▶ _Exercise description_:
Using the listing below, print the line containing "Given: Click the Dne option label text", the line containing "You are a computer-use", and each line between them, exactly and nothing else. Pictures stay out of the print.

▶ _Supplied records_:
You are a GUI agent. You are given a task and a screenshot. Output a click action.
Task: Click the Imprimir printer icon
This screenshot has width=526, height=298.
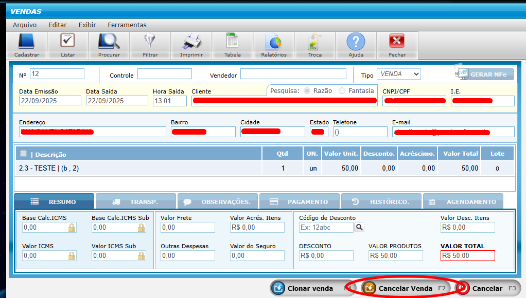191,42

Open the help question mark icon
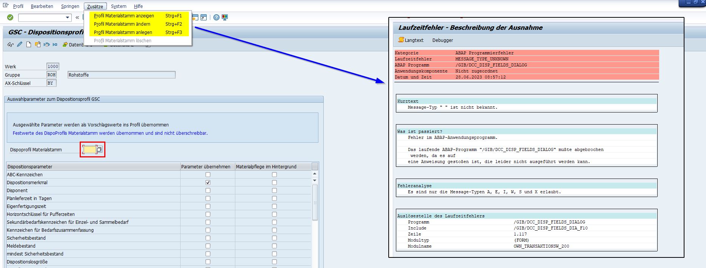coord(216,17)
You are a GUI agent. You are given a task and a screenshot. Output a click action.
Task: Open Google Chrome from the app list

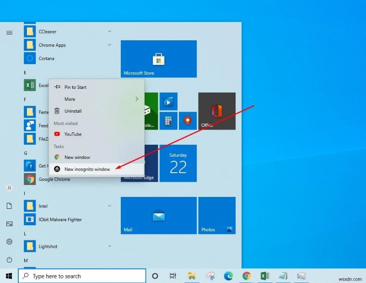[54, 179]
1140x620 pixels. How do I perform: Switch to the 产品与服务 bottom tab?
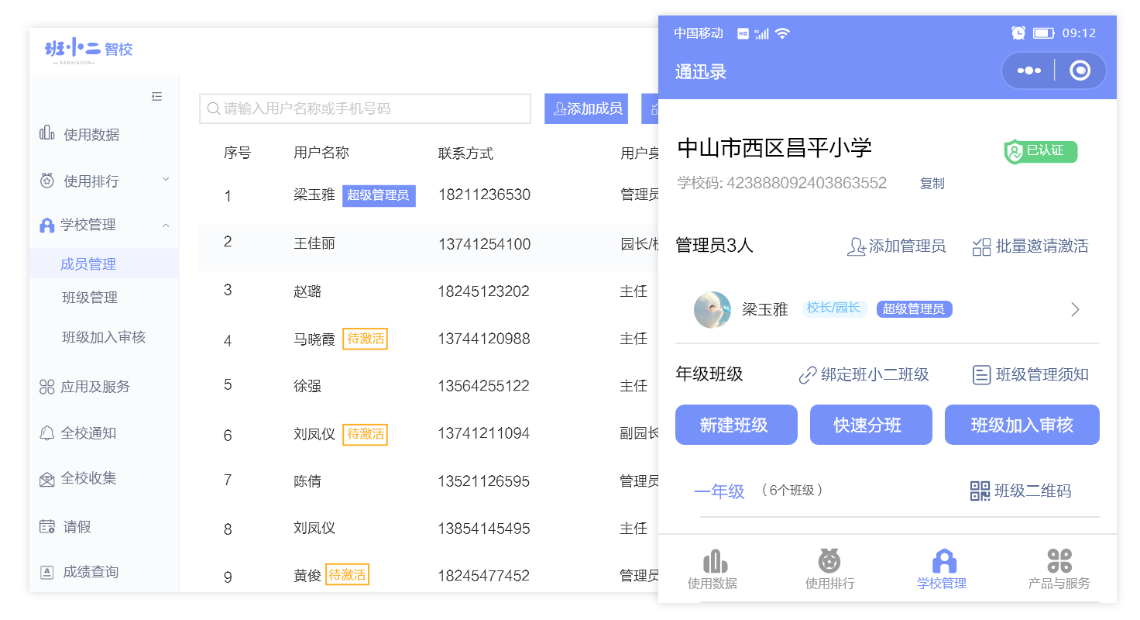[x=1059, y=570]

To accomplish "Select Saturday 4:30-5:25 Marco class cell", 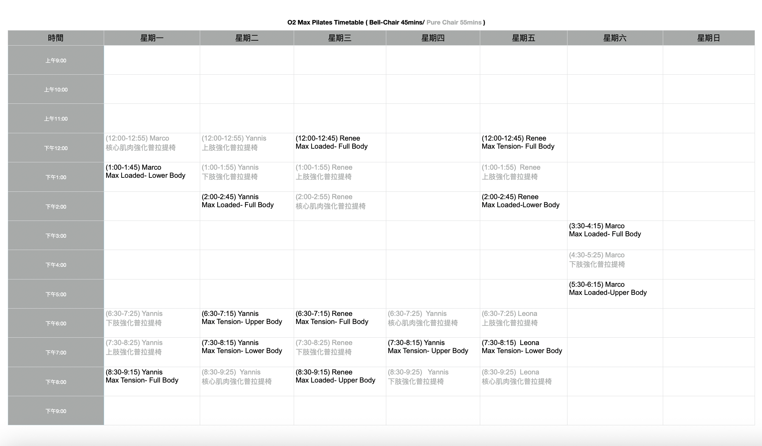I will pyautogui.click(x=615, y=264).
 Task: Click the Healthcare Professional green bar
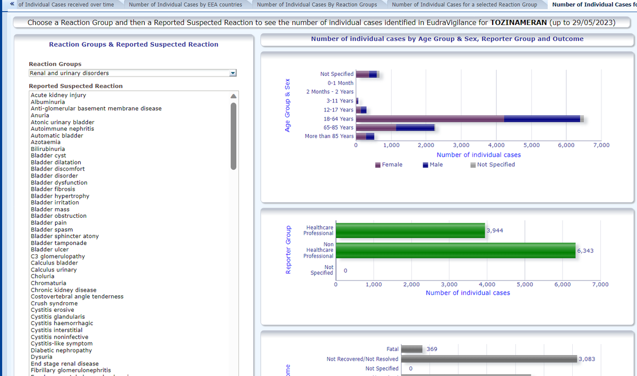pos(410,230)
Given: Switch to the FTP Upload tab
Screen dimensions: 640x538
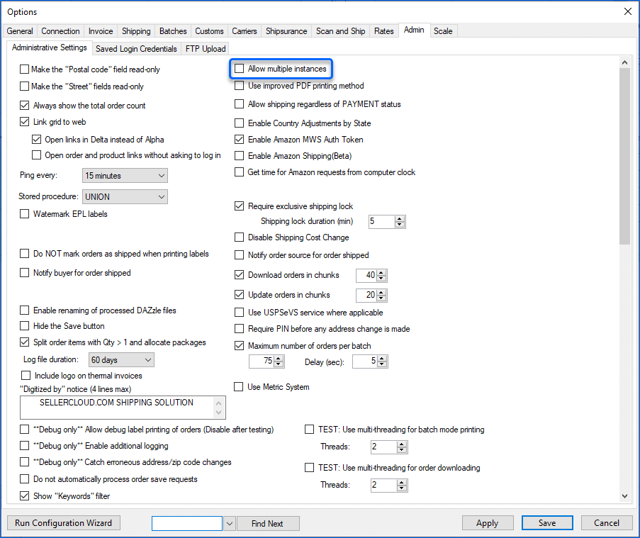Looking at the screenshot, I should click(206, 48).
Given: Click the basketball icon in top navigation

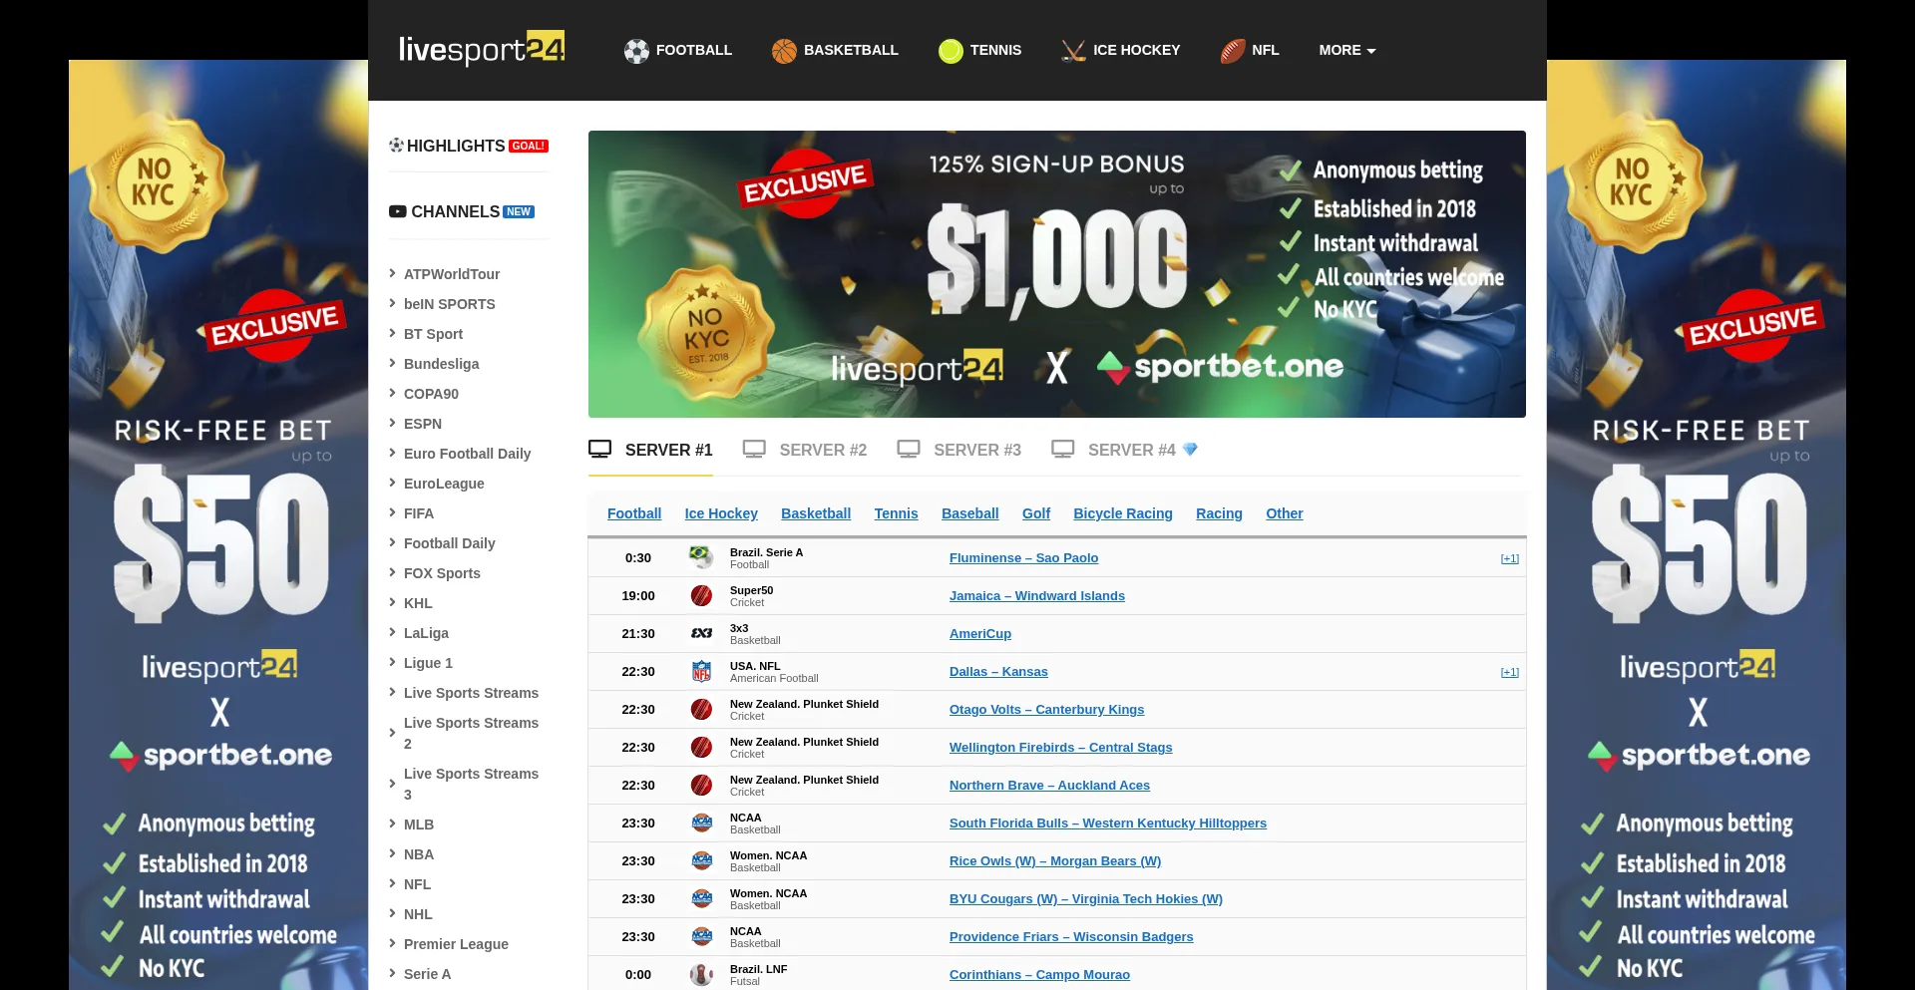Looking at the screenshot, I should (784, 51).
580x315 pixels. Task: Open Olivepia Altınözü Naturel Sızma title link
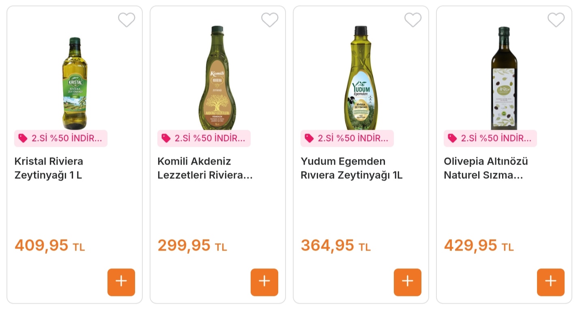pos(485,168)
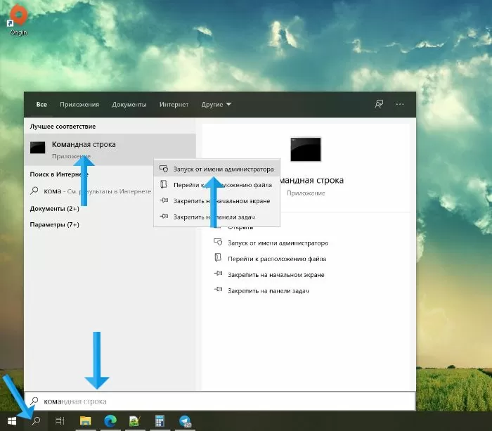Expand the Документы (2+) results group
This screenshot has width=492, height=431.
[54, 209]
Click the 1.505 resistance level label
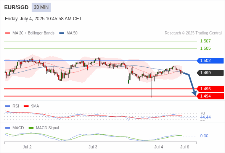Image resolution: width=225 pixels, height=153 pixels. point(205,48)
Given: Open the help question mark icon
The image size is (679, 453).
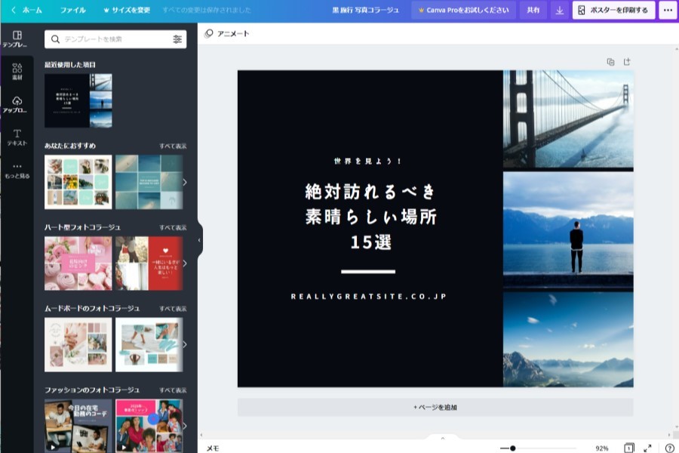Looking at the screenshot, I should coord(668,448).
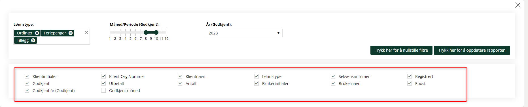Select month 8 slider handle
This screenshot has width=528, height=107.
point(146,32)
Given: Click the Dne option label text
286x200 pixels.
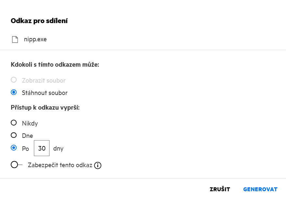Looking at the screenshot, I should tap(27, 136).
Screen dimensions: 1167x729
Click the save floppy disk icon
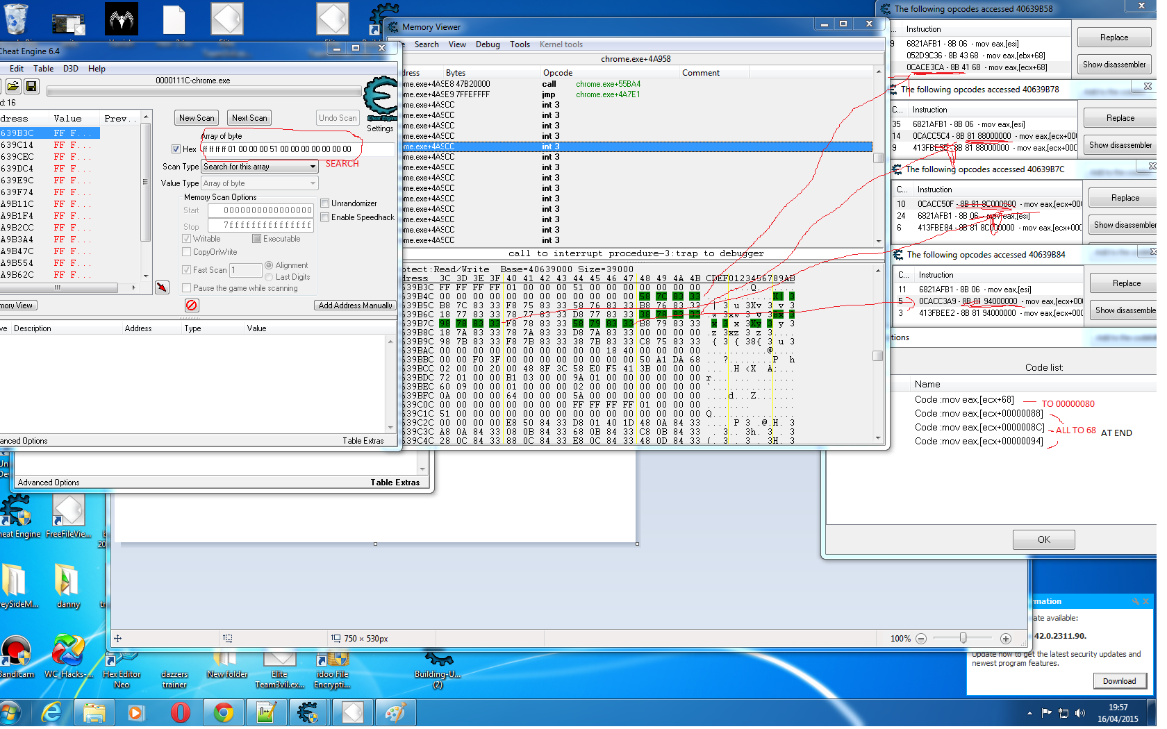[x=31, y=87]
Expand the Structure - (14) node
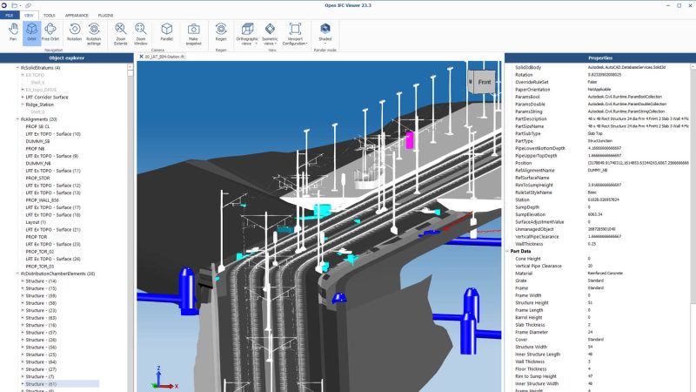 click(x=23, y=281)
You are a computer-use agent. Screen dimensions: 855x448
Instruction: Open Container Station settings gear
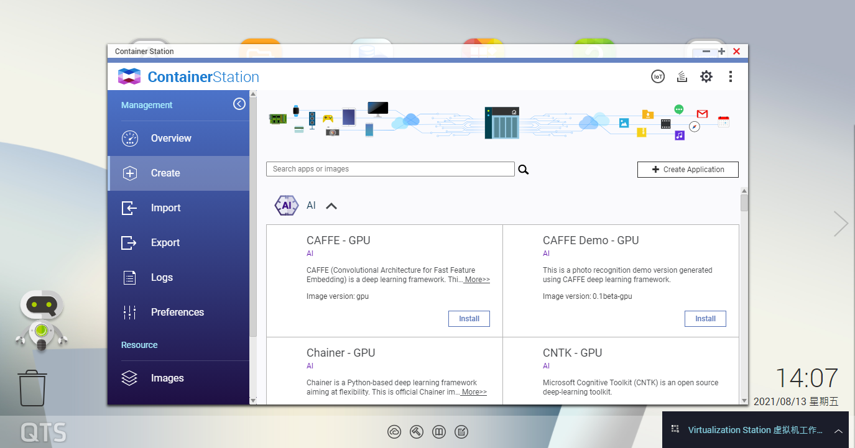tap(706, 76)
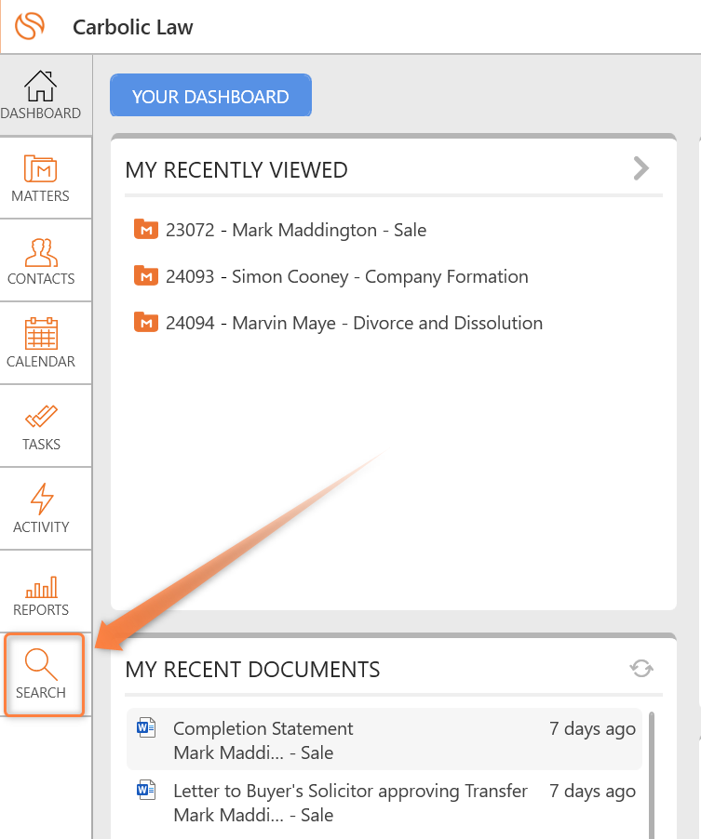Click the Carbolic Law logo icon

pos(30,26)
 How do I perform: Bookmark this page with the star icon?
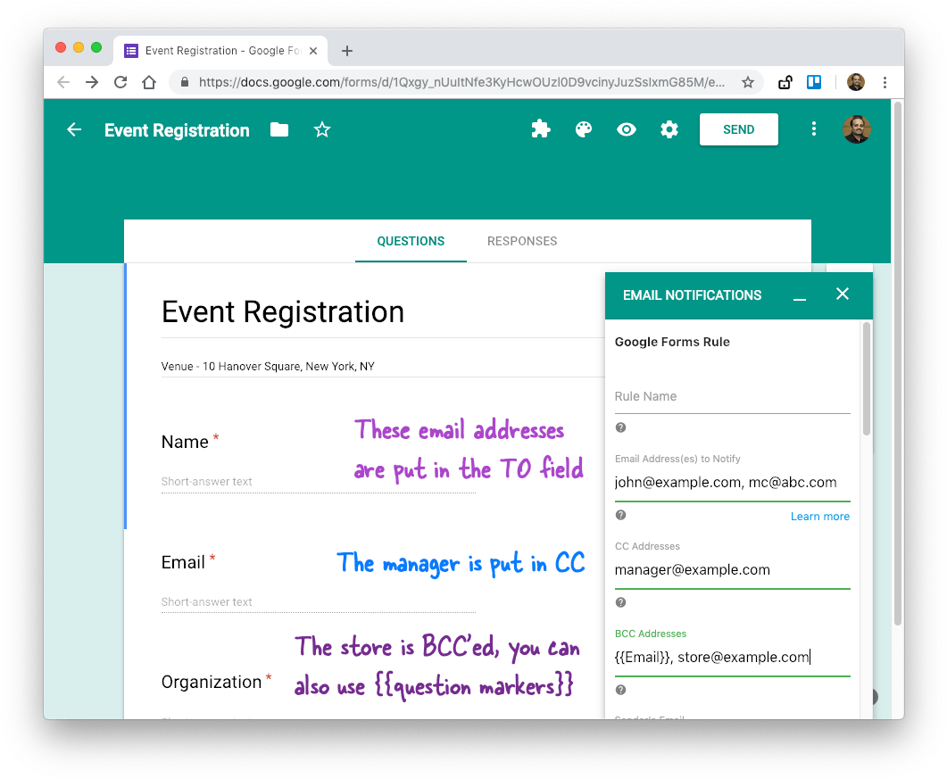coord(748,82)
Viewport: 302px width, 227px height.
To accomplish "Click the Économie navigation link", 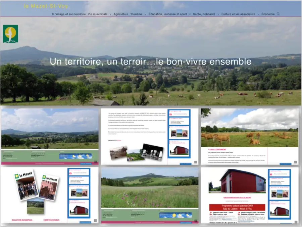I will (268, 14).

▶ _Response area_:
Given: Click the Dne option label text
286x200 pixels.
Looking at the screenshot, I should tap(27, 136).
Screen dimensions: 1167x729
Click the save floppy disk icon
[x=31, y=87]
Expand the Structure - (14) node
 click(x=23, y=281)
You are a computer-use agent. Screen dimensions: 855x448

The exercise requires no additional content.